Fictive Appearance is a work composed of a book and a spatial installation. The installation relates to the book, and the book relates to a previous installation.
This unusual collaboration between a graphic designer and a fine artist calls the meaning of the visual into question. The analog and digital, primarily two-dimensional, work of the graphic designer contrasts with the primarily three-dimensional work of the fine artist. In this dialogue, merging their varied approaches, they go through dozens of processes, dealing with multiple dimensions and various media.
The book, exhibited in 2020, was developed by graphic designer Yuto Takamuro and is based on a single photograph of the installation work Fake Appearance (2018) by artist Yotaro Niwa. The book deals with a collection of image fragments, which are enlarged to up to ten thousand times their original size. As the photograph is continuously subdivided, its original message is lost: what remains is pure image, free of subtext, and goes far beyond the original intention of the artist.
Through the special design of the page layout and the unique type of bookbinding, multiple layers in various combinations can be viewed simultaneously. The book is an instrument in which visual images are reconstructed. The collection of fragments of all the extended and mass-produced images leaves the purest visual reality to the viewer, differing with how each book is viewed.

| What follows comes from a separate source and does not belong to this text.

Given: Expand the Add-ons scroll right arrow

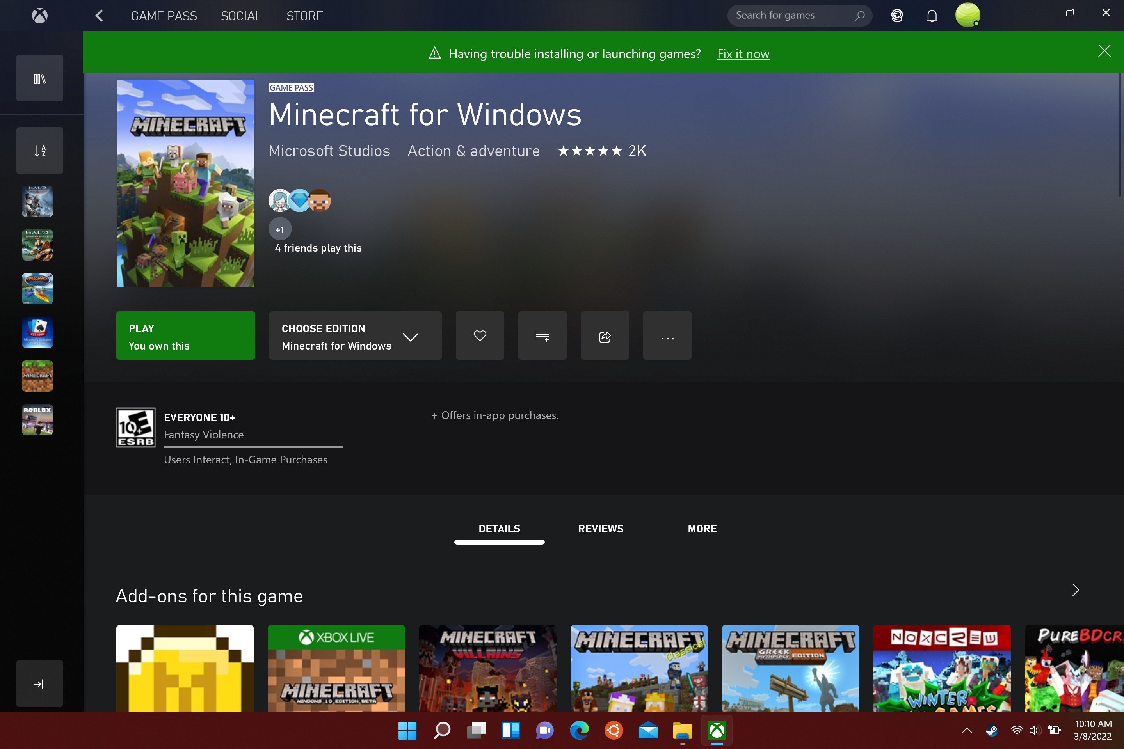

Taking inspiration from the book, the new spatial installation of Yotaro Niwa also leads the visitors back to experiencing the physical space. One medium used to construct the installation is the book contents itself. Large format prints and small snippets are combined with some of the same and similar objects as those used in Fake Appearance. In order to connect the many individual pieces with one another, materials with various plastic properties have been used, such as plaster, cement and lamination film.
The installation Fake Appearance, on which the book was based, was created in Taipei in 2018. Its subject matter was a complex bricolage, a search for analogies between different visual languages from the fields of natural science and fashion, and included objects from nature and plastic materials that the artist had found on site. The images are examples of visual impressions from everyday urban life and reflect human perception: something that is both extended and limited by modern technology and media.
Fictive Appearance leads the viewer’s perception in an undefined direction – an aim that is nevertheless impossible to achieve. Perception is individual and can neither be deliberately guided nor comprehended. What is left behind by the dialogues between the graphic designer and the fine artist? What do we actually see?